When there is no activity at all, a pass through the routine of FIG. 3
would find negative results of tests 27, 36, 39 and 49, thereby passing
through the routine without performing any function at all.
An embodiment of the invention which is suitable for use in elevator
systems wherein there is no transponder in the elevator cars, is
illustrated in FIG. 4. FIG. 4 is the same as FIG. 3 except for the fact
that the car call is set by means of a step 111, which presets a car call
interrupt for any car assigned to answer the hall call for the particular
ID, when it reaches that particular floor, to enter a car call to the
destination of that particular ID. When the responding car reaches the
call floor, a car call interrupt enters the routine of FIG. 4 through an
interrupt point 112, a step 113 enters the car call for the destination
floor, the step 51 resets the status of the destination to no longer be
"fixed", and the step 52 sets the trip latch. In any pass through the
routine in which the results of tests 27, 36 and 39 are negative, all of
the functions of FIG. 4 are bypassed. This embodiment might be useful in
retrofit systems in which placement of transponders in the individual cars
would be prohibitive.
In the centralized embodiments of FIGS. 3 and 4, the next destination may
be stored on the card, being transmitted thereto by step 34, or being
originated by pressing keys; pressing of any key (FIG. 1) may then display
the destination. Thereafter, any key pressed may become part of the new
destination, displayed key-by-key.
A third embodiment of the invention is illustrated in FIG. 5. Therein, the
high level functions of a routine for responding to beacons and updating
and displaying destinations, wholly within the card, assumes use of a
conventional microcomputer that has a sleep mode, and has no function when
asleep except to respond to a received signal as an interrupt in order to
wake up and become operational. In FIG. 5, the routine can be entered
through either one of two interrupts; one is by reception of a transponder
signal at an interrupt entry point 60 and the other is by sensing that a
key has been pressed, through an interrupt entry point 61. The intentional
pressing of a key by a human is of a sufficiently long duration (many
milliseconds) so as to allow the computer time to wake up and recognize
the nature of the interrupt. Similarly, transponder and beacon
transmissions in the hallways and elevator corridor, can have messages
with sufficient precursor bits so as to allow the computer to wake up and
become operational in time to recognize the transponder or beacon
designation or word and floor number at the end of the message. When an
interrupt is received, a first test 63 determines if the computer is in a
sleep mode. If it is, a series of steps, illustrated by steps 64-66 cause
the computer to wake up, initialize and initiate an awake timer. Then a
step 67 stores the interrupt word (that is, either the fact that a key
pressed interrupt was received, or the name of the transponder or beacon
which had caused the interrupt (beacon, hallway or car). On the other
hand, if the computer is not in a sleep mode, a negative result of test 63
reaches a step 68 to buffer the interrupt word in a temporary storage, and
a test 70 to determine if the computer is in a wait state (described
hereinafter), or not. Until the computer is in a wait state, the present
interrupt will not cause any response. Once the computer is in a wait
state, the step 71 resets the wait state and the interrupt word is stored
in the step 67. In this embodiment, the beacons 20 need only transmit, not
receive, and may thus be transmitters instead of transponders; however,
the term "transponder" herein includes transmitters.

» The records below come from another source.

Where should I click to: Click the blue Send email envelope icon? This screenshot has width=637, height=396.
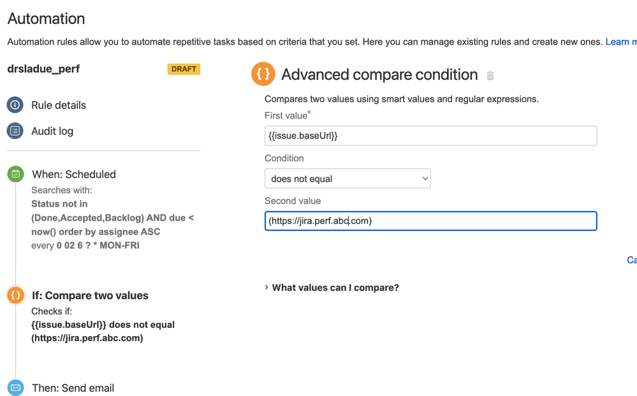tap(15, 388)
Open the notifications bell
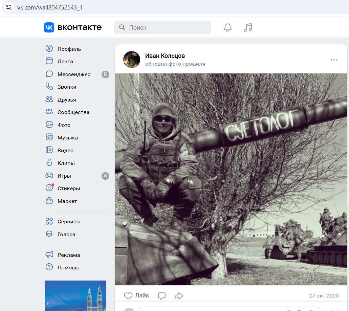This screenshot has height=311, width=349. [x=227, y=27]
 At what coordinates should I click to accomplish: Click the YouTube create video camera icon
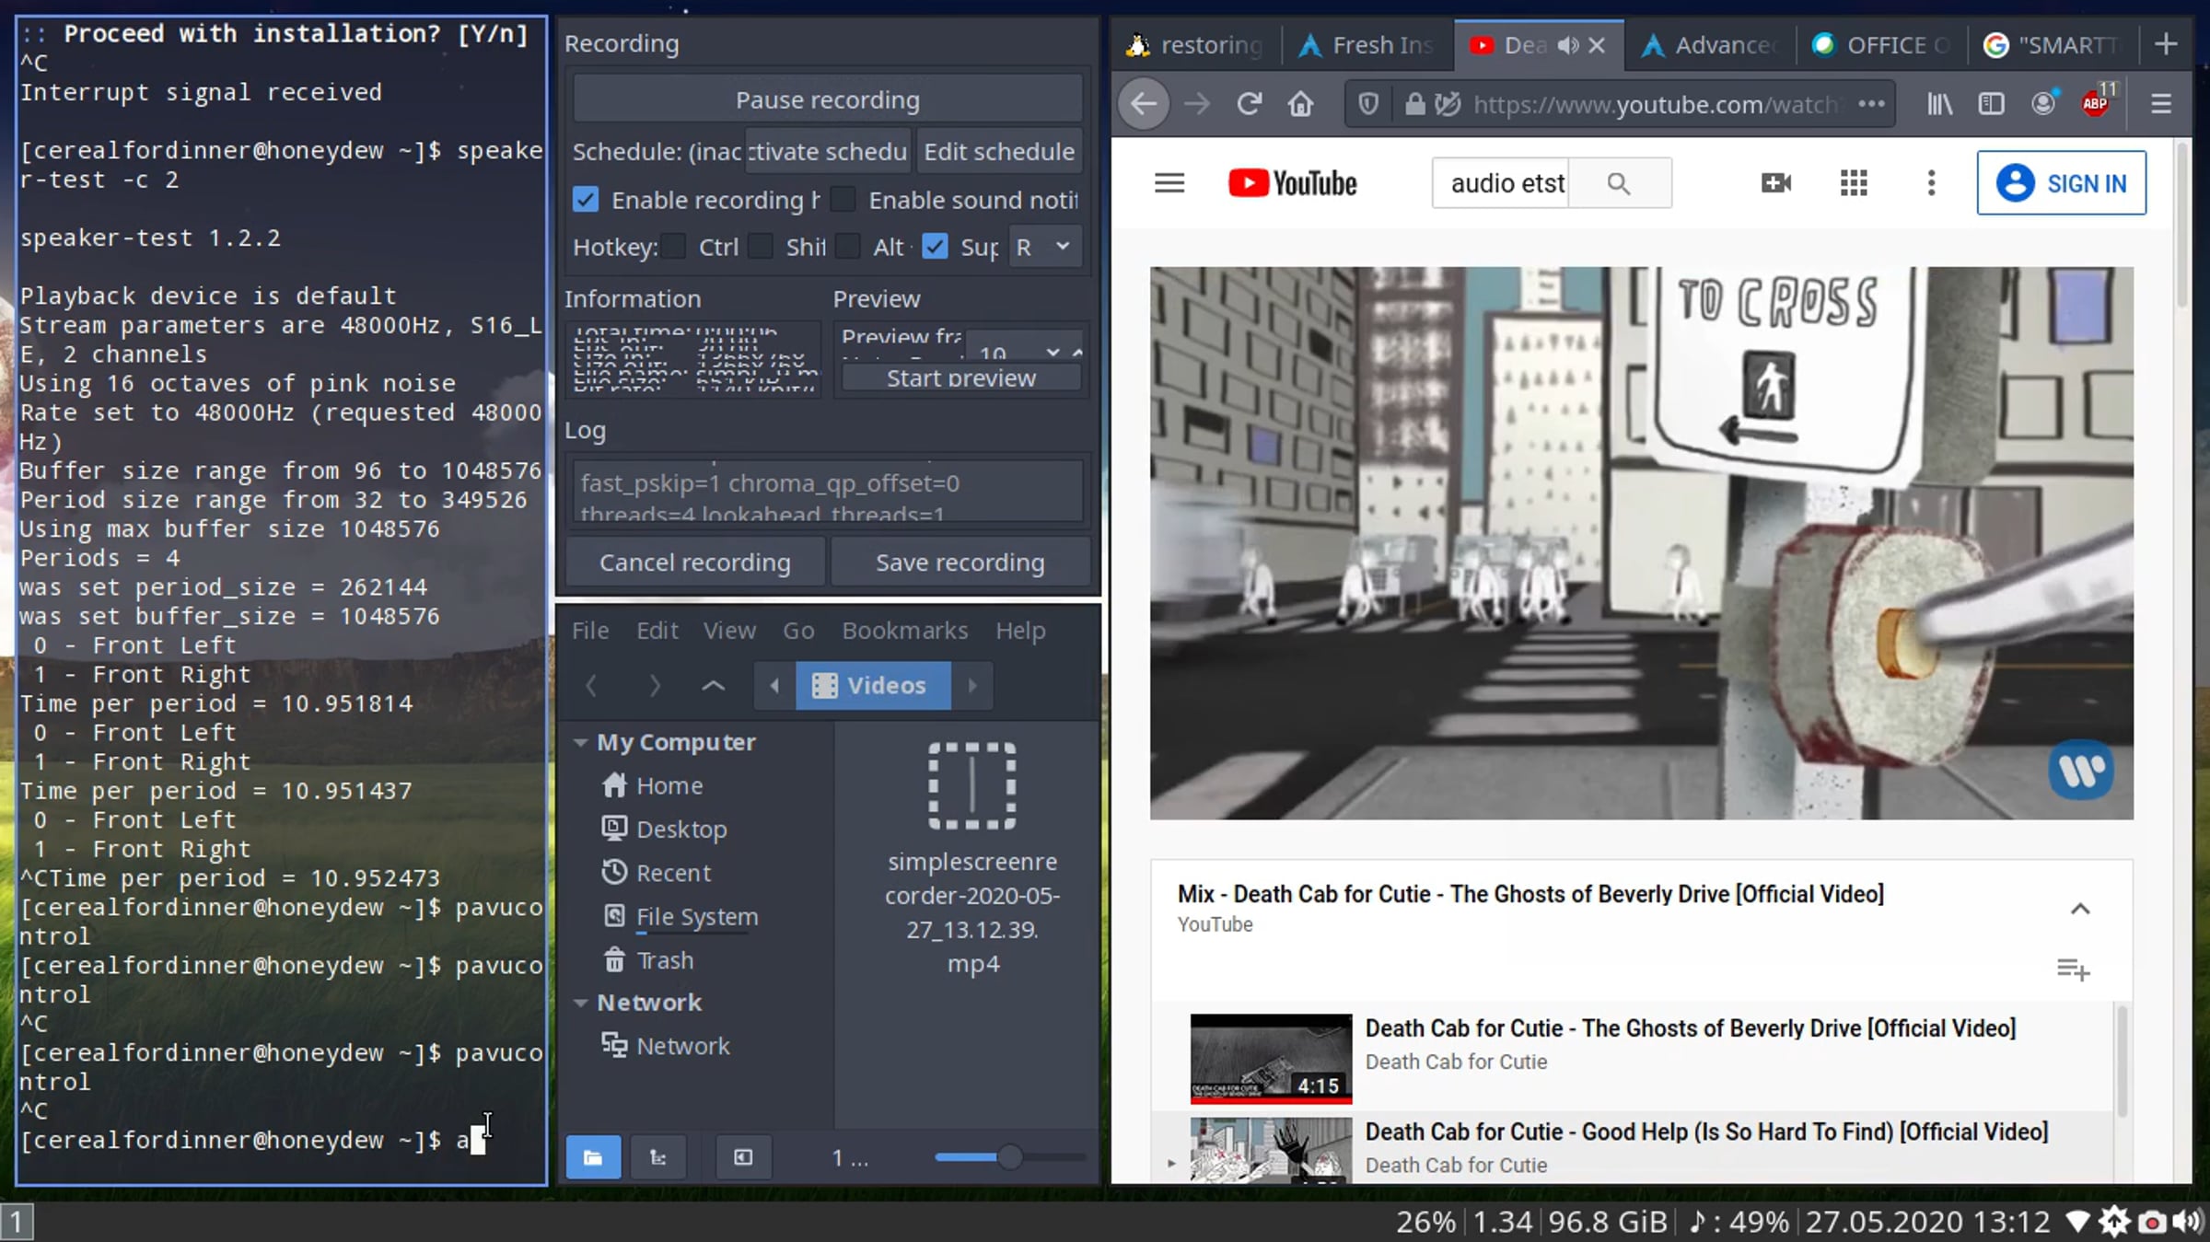coord(1776,183)
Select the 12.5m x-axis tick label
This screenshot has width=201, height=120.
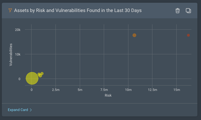pyautogui.click(x=152, y=90)
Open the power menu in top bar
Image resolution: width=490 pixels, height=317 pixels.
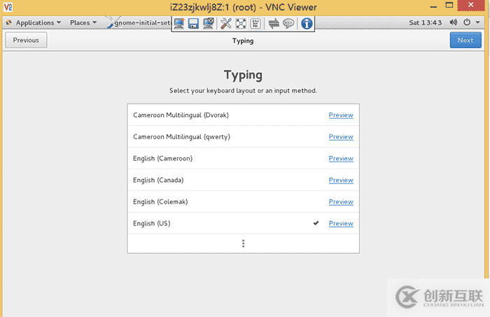(470, 22)
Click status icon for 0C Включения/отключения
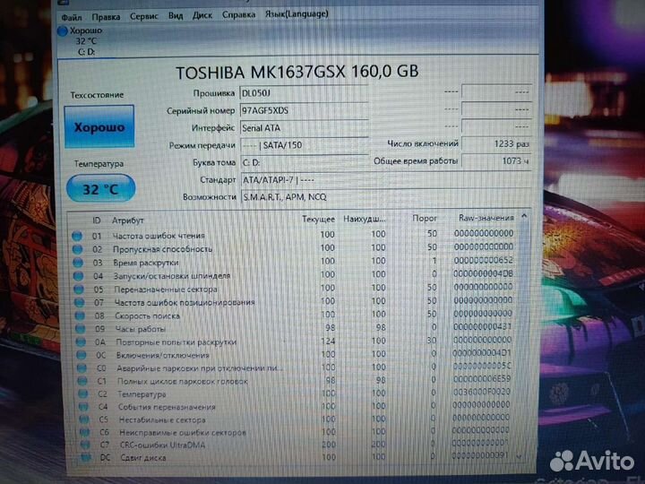The width and height of the screenshot is (645, 484). click(78, 354)
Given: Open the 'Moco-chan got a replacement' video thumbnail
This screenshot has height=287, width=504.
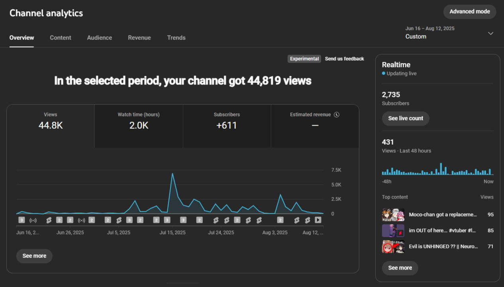Looking at the screenshot, I should click(x=393, y=215).

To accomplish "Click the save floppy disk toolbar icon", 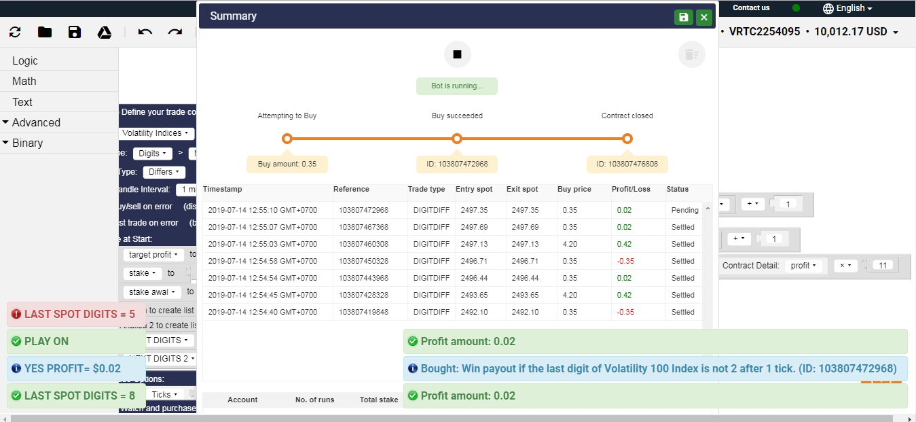I will [x=75, y=32].
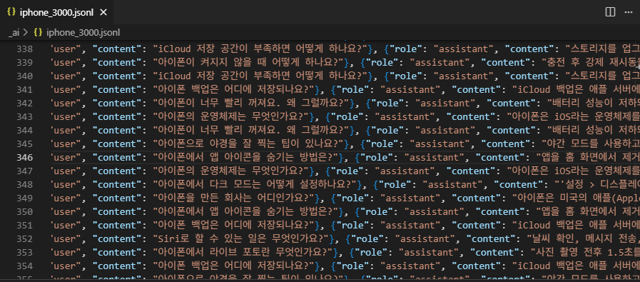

A test 72 determines if the interrupt was caused by a beacon; if so, a test
73 determines if the status of the destination is "fixed". If it is, a
step 74 causes the destination to be displayed and a step 75 causes the
computer to wait ten seconds, to give a passenger time to think about
looking at the destination as the passenger approaches an elevator. Then a
step 76 places the computer into the wait state, referred to hereinbefore.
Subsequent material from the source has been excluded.